__OBJETIVO__. Dê continuidade ao texto sobre a recuperação econômica, começando logo depois da última frase apresentada.

__TRECHO SELECIONADO__.
★ ★ ★ ★

Vamos saindo muito capengas desse desastre, em uma recuperação rastejante, desigual e pouco disseminada pelos setores produtivos. Alguns dos números deste fim de ano explicam ainda o persistente pessimismo econômico do eleitor, registrado pelo Datafolha, e a confiança do consumidor, que não acompanha a das empresas.

No termômetro sociopolítico, a economia está mais fria que na medida do PIB.

Sobre a recuperação torta, tome-se o caso da indústria. Nesta semana, se soube pelo IBGE que a indústria de veículos cresceu 20% neste 2017. A indústria de alimentos, porém, não cresceu. As fábricas em geral, "indústria de transformação", produziram apenas 1,4% mais.

O grosso do aumento da produção industrial vem de montadoras, de petróleo e ferro e pouco mais de produtos eletrônicos. Dados da Anfavea mostram que a produção de veículos cresceu 28% no ano. Quase metade desse aumento foi vendida lá fora, exportada.

Muito melhor assim, claro, mas se percebe o desequilíbrio. O crescimento da produção não é disseminado, o investimento, menos ainda, com a construção civil tendo apenas chegado ao fundo do poço da depressão, na melhor das hipóteses.

Em suma, dependemos do sucesso de agricultura, extração mineral e carros. Sim, todas as viradas econômicas têm suas manhas, variam de acordo com contextos, com a situação do resto do mundo ou com acasos. Mas desta vez brincamos demais com a sorte.

Além de lerda quase parando, a recuperação é amarga para o povo miúdo. Pela pesquisa de comércio de IBGE, sabe-se que as vendas de híper e supermercados ainda caíam na soma dos 12 meses até setembro, embora tenha havido melhoria marginal mais rápida desde meados do ano.

★ ★ ★ ★

__DADOS FORNECIDOS__.
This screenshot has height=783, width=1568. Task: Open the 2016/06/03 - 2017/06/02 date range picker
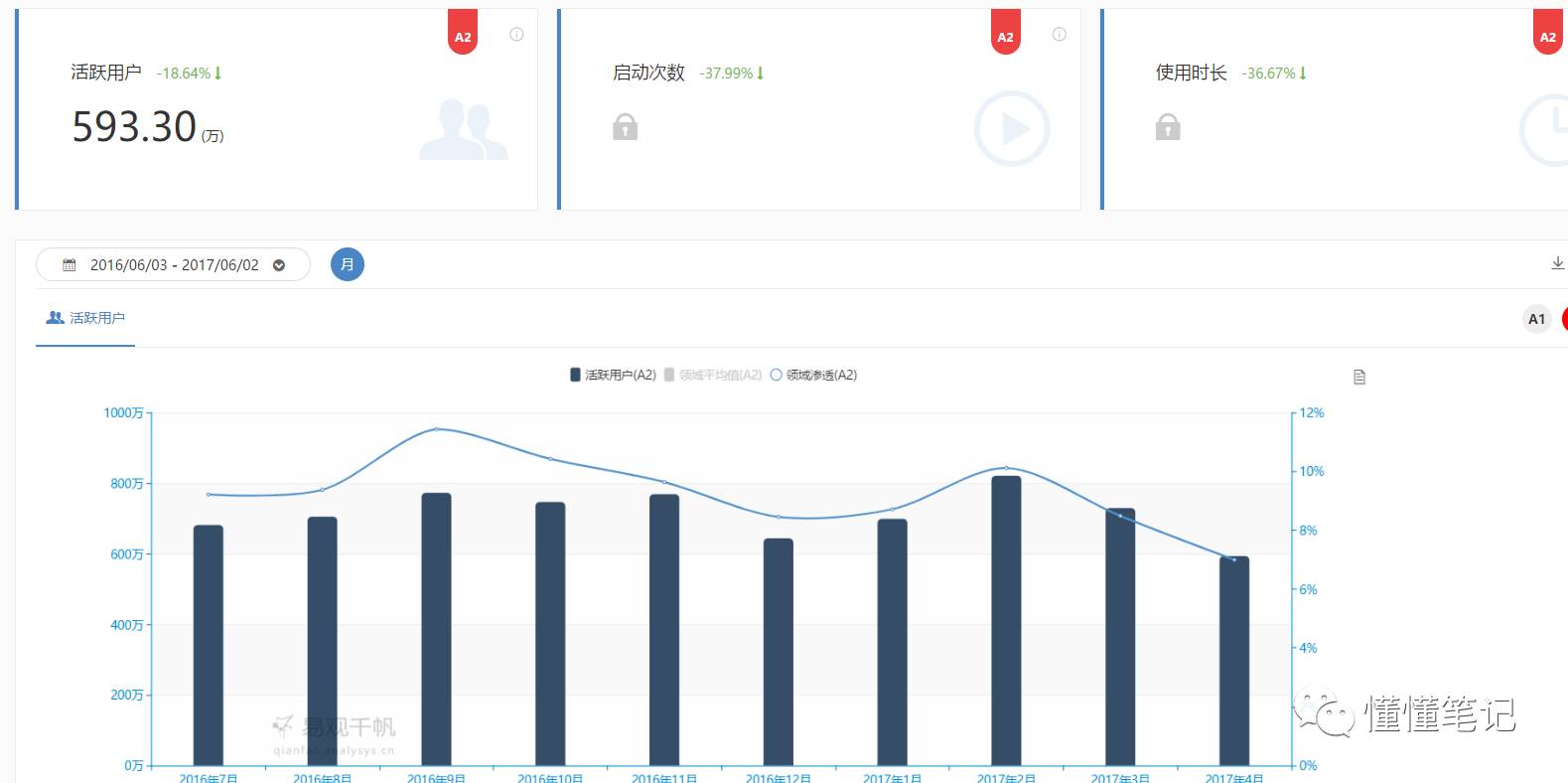(174, 265)
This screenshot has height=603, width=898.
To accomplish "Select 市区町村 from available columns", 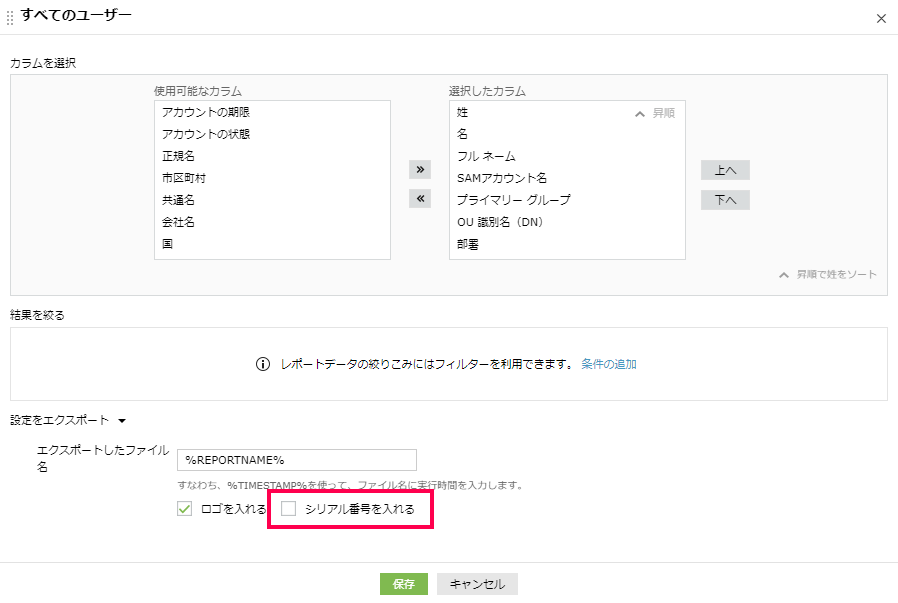I will click(184, 178).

★ ★ ★ ★

__RESPOSTA DA TAREFA__.
Os empregos que começam a voltar são ruins, precários e pagam mal, na média, embora o total de salários venha crescendo em ritmo mais animador. Mas o povo não vive de agregados econômicos melhorzinhos, que não bastarão para mudar a vida do dia a dia até meados de 2018.

Além do mais, aparecem notícias assustadoras de demissões maciças em escolas e hospitais motivadas pelas oportunidades de barateamento da mão de obra oferecidas pela reforma trabalhista; de pioras na renda ou nas horas trabalhadas; de mais dureza na vida de comerciários.

São casos, "evidências anedóticas". Não há como saber ainda do ritmo e jeitão da mudança. Se a coisa pegar, pode ter impacto político relevante. Economistas dirão que haverá rearranjos. No atacado e no médio prazo, a reforma tornaria a economia mais eficiente e capaz de crescer mais rápido. Em tese, seria assim. Mas, ao menos no curto prazo, um ano, por aí, pode pegar mal para quem está empregado e resolver pouco para quem talvez consiga apenas um bico formalizado na nova CLT.

Em resumo, a política da recuperação econômica vai muito além da medida do PIB. A coisa ainda está enrolada.